Bei der Prostitution verhält es sich ähnlich. Nicht selten sind diese Talkshows die reinen Werbesendungen für diejenigen, die von der Prostitution profitieren – und das sind nicht die Hunderttausende von Elendsprostituierten aus Osteuropa, die in Deutschland anschaffen. Und prostitutionskritische Stimmen wie ich müssen schon ganz schön kämpfen, um sich überhaupt Gehör zu verschaffen. Einen Erkenntnisgewinn bringen solche Showsendungen nicht.

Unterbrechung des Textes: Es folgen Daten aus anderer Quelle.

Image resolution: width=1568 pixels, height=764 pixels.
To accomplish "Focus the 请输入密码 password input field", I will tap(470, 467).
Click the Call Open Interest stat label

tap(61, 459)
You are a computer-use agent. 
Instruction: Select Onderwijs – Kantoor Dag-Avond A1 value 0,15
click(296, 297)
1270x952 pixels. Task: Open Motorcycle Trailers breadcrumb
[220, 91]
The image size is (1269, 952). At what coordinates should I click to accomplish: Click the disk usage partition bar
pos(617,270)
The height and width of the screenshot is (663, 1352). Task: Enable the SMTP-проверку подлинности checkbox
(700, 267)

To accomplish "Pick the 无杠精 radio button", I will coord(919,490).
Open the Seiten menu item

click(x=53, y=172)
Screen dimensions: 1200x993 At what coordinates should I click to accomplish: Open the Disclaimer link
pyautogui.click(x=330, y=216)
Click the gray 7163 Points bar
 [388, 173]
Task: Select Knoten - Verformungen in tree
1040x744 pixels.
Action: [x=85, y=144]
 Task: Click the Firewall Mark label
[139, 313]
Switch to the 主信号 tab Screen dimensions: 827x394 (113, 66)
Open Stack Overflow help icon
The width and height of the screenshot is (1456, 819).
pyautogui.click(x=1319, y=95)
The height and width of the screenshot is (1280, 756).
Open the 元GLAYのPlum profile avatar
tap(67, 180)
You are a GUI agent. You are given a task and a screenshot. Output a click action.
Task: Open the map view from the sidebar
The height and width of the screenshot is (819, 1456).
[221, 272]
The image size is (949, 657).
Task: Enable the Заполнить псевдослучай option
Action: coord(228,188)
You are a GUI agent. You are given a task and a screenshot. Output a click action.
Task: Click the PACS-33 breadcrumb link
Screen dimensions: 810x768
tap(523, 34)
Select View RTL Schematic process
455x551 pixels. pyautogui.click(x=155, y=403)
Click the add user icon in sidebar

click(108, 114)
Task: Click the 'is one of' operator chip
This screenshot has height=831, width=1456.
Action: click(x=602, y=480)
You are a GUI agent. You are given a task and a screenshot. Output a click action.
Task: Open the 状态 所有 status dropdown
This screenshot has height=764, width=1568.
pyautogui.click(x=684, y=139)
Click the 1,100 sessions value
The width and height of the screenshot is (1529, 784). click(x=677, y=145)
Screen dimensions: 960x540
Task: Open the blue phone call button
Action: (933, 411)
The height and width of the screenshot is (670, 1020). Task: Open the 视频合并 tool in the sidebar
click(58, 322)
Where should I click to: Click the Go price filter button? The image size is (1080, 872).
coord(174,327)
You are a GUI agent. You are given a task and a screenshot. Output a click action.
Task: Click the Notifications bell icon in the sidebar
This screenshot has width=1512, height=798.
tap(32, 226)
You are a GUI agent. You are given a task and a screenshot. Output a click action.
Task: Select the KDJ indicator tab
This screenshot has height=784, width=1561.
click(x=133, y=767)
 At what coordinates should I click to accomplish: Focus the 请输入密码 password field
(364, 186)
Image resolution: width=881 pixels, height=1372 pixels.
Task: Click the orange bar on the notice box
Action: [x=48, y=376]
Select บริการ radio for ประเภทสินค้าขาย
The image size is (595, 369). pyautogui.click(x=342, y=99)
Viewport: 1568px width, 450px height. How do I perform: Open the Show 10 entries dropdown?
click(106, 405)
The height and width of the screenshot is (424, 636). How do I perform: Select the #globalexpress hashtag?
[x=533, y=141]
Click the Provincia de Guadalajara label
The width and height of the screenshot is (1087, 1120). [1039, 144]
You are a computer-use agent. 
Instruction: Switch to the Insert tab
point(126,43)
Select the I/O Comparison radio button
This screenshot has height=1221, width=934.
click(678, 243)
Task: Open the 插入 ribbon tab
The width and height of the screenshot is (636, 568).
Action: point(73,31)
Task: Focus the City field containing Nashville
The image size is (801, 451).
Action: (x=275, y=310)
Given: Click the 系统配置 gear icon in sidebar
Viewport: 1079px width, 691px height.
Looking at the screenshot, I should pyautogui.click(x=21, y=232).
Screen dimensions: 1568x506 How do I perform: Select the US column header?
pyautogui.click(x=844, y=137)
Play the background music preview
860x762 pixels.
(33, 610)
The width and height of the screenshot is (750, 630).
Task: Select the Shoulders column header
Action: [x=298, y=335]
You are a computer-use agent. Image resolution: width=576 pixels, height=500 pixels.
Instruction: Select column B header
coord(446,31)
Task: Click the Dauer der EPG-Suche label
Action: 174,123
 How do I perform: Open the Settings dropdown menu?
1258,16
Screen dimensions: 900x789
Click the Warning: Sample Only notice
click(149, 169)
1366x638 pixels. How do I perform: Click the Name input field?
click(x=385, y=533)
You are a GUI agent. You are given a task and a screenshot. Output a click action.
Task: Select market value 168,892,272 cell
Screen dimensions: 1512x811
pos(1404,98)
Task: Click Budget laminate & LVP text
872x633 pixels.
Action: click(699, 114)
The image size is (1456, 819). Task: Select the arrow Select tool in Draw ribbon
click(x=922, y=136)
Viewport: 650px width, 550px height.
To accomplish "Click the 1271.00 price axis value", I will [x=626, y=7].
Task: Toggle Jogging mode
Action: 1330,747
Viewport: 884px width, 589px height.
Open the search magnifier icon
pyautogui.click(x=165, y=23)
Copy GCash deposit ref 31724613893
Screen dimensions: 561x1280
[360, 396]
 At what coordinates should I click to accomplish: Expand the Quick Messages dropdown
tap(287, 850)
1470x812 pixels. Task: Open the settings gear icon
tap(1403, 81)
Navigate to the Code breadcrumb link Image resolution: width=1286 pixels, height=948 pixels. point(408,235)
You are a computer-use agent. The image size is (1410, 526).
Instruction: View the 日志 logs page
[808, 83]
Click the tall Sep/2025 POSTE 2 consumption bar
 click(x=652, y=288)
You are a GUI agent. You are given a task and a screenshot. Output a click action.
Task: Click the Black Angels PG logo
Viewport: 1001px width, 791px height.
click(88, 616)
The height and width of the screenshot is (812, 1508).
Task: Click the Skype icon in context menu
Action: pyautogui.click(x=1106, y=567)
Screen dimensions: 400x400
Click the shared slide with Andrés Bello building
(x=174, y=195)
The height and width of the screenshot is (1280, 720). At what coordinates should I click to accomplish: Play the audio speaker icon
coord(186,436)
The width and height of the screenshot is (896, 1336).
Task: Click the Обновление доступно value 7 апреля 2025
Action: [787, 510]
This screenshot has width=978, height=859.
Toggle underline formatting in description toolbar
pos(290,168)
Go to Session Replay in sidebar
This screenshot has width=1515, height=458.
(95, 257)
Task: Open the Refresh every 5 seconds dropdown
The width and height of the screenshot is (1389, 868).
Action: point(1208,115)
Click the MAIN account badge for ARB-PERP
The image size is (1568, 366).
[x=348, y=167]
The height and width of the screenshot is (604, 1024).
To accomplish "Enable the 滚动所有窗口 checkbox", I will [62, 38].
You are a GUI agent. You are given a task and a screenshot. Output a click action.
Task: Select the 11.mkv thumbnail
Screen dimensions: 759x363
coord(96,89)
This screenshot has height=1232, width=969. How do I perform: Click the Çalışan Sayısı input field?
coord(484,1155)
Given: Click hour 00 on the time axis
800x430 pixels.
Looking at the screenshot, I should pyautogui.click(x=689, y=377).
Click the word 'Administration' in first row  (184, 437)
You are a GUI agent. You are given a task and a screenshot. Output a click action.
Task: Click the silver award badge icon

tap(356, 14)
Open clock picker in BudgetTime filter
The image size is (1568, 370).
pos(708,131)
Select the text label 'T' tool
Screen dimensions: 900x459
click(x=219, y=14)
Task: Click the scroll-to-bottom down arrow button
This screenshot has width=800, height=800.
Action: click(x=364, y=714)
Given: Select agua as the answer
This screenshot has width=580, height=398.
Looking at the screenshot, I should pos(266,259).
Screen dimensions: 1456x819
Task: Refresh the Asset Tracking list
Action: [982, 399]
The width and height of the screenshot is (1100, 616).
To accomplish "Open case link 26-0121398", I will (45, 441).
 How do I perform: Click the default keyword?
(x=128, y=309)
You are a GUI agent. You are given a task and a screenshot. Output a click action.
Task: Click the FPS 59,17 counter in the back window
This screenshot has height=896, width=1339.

Warum ist das so? Ist es vorauseilender Gehorsam von JournalistInnen, die in einer Welt arbeiten, in der überwiegend Freier das Sagen haben? Gibt es Netzwerke? Sind das Anordnungen „von oben“? Es lohnt sich, darüber nachzudenken. Denn eines ist klar: In der Frage der Prostitution sind die Medien rückschrittlicher als die Menschen. Die Menschen sind, nach vielen bitteren Informationen (aus den wenigen kritischen Veröffentlichungen und Sendungen) und Debatten inzwischen auch in Deutschland eher kritisch in Sachen Prostitution.